One thing Helena was learning in the few minutes since leaving the cemetery was that the woman was a wealth of information. She offered fascinating bit of trivia with each different street she took Helena down, as if a very well prepared tour guide.

She was unapologetically enthusiastic too. Too many women, Helena thought, were forced to be apologetic about shows of intelligence in traditionally male dominated fields like history, or at the very least felt they needed to disguise such shows of intelligence.

For all her strong willed independence, Helena found herself doing the very same thing; she’d stepped back and allowed her brother to take credit for her own brilliance. And much as those closest to her and Charles had their suspicions, Helena had kept the secret. It was now simply a matter of convenience, to allow the charade to continue, rather than any particular urge or need to hide her own genius. But she’d done it nonetheless.

There was not a trace of that kind of inclination in the woman with the strange, almost American accent. Helena had never met anyone quite like her. It felt almost like she was from another world entirely.

Helena’s tour guide took a sharp right turn down a busy street, taking Helena’s hand as they wove their way through the crowd. The woman glanced back and smiled so brilliantly that Helena couldn’t help smiling back as they took another right and suddenly found them selves on a much wider, though no less crowded road.

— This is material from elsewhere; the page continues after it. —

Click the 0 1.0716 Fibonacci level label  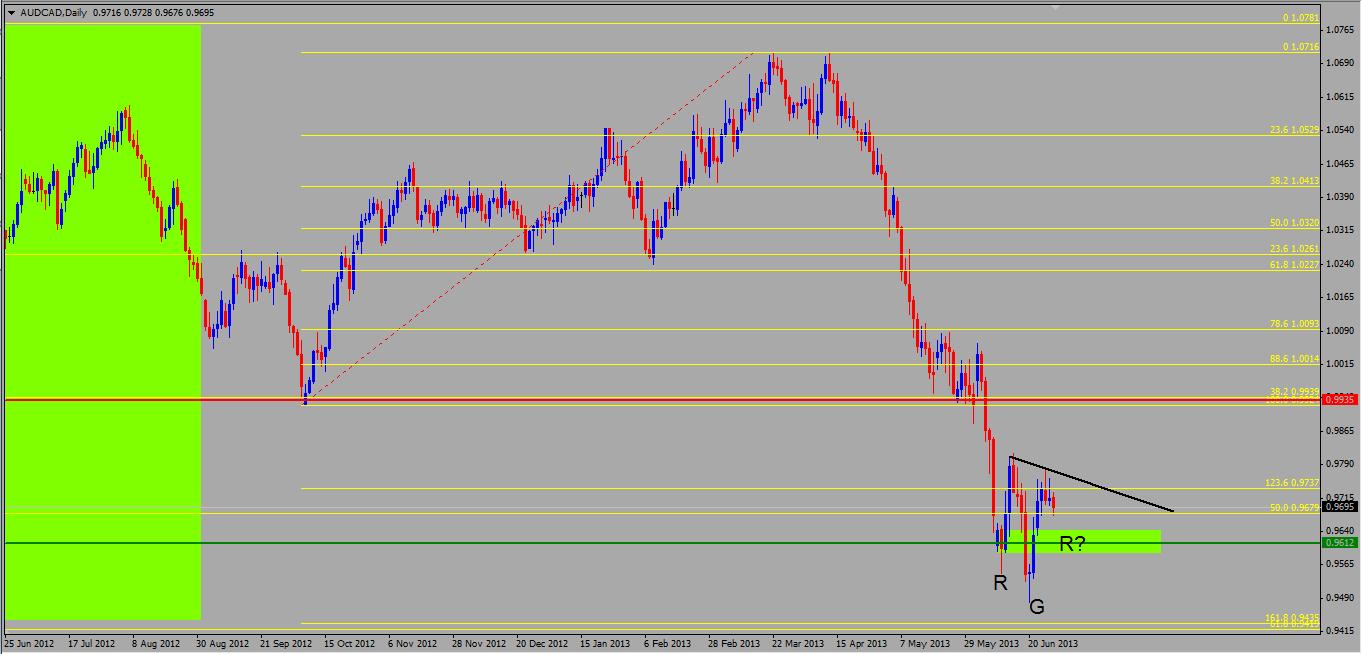click(x=1301, y=47)
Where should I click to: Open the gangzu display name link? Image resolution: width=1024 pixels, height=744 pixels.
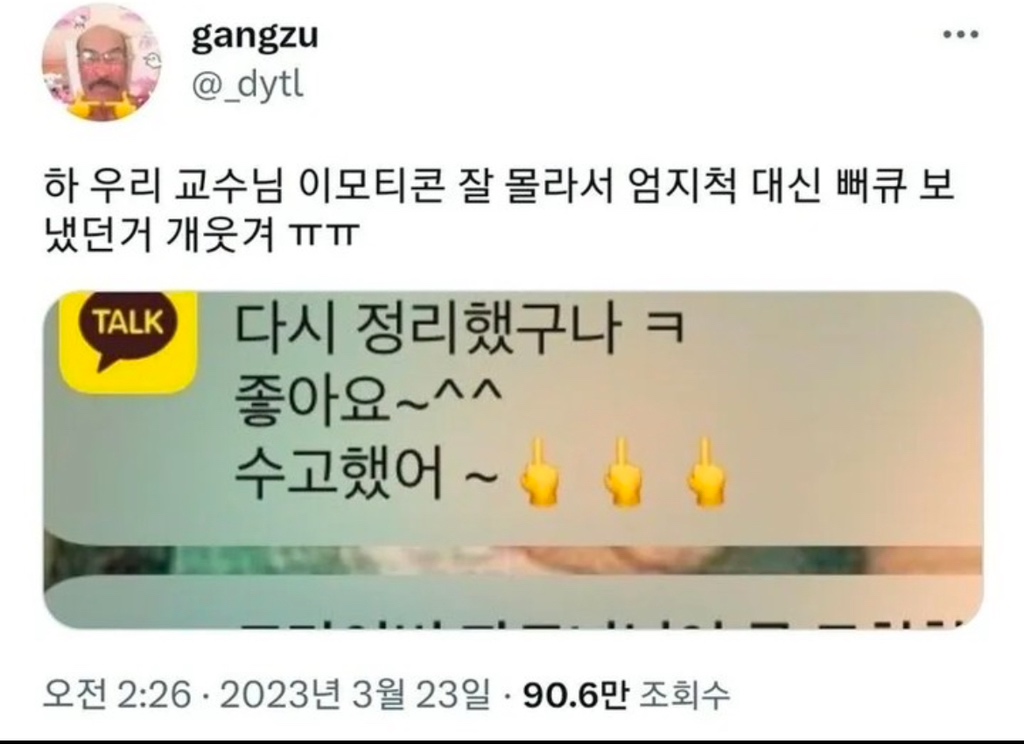(x=255, y=36)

As Helena walked quickly to keep up with her guide’s long, quick stride, she started to recognize her surroundings a bit more, and knew exactly where she was when the woman came to a stop halfway across the bridge.

“ _Pont Concorde_ ,” Helena said, resting her hands on the stone of the bridge. She kept her eyes on the horizon for only a moment before turning back to her companion. “What brings us here?”

“What do you think of this place?”

Helena shrugged at the non-answer.

“It’s a nice view, but...I don’t know,” Helena said, wrinkling her nose. “These statues, with all the generals. It seems pretty militaristic, even jingoistic to me. And it is French, so that is not to its benefit.”

The woman smiled fondly.

“Well, there’s not much I can do about the French part,” she said. “But would it help to know that this bridge, this display intent on establishing power, is built using the stones of the Bastille?”

Helena shrugged.

“Not particularly,” she said. “Bastille was a symbol of oppressive power in its own right.”

The woman sighed and turned to face the horizon. Helena watched her in profile.

“But all these people,” she said with a faint grin. “All these people aren’t here on Bastille Day to celebrate that, are they? They’re celebrating independence, the very date that historians will use to mark the start of modern history.”

Helena had all kinds of pessimistic retorts available, about how needlessly bloody that particular revolution turned out being, how it had temporarily devolved into a different, though no less brutal, kind of tyranny. But those retorts died on her lips when the woman turned and met her gaze and she looked so hopeful.

For the first time in a long time Helena realized that this day could be something other than a miserable reminder of bad, bloody things. It could offer something, some glimmer of promise and hope, or at the very least, a reminder that she had successfully made it through another year.

“You’re remarkable,” Helena said without having made any conscious decision to say it.

The woman wrinkled her nose and looked down then away.

Helena reached out and gently lifted her chin so that their eyes would meet. She hesitated, her eyes flicking down to the woman’s lips. The woman’s breath caught in her throat though she never took her eyes off Helena’s.

Helena leaned in to press her lips to the woman’s lips and she found that it felt surprisingly...familiar. She felt as if kissing this woman was something she’d done before, and that they were now quite good at it. Good enough, Helena thought hazily, that the kiss was bordering on indecent display of affection, even by French standards.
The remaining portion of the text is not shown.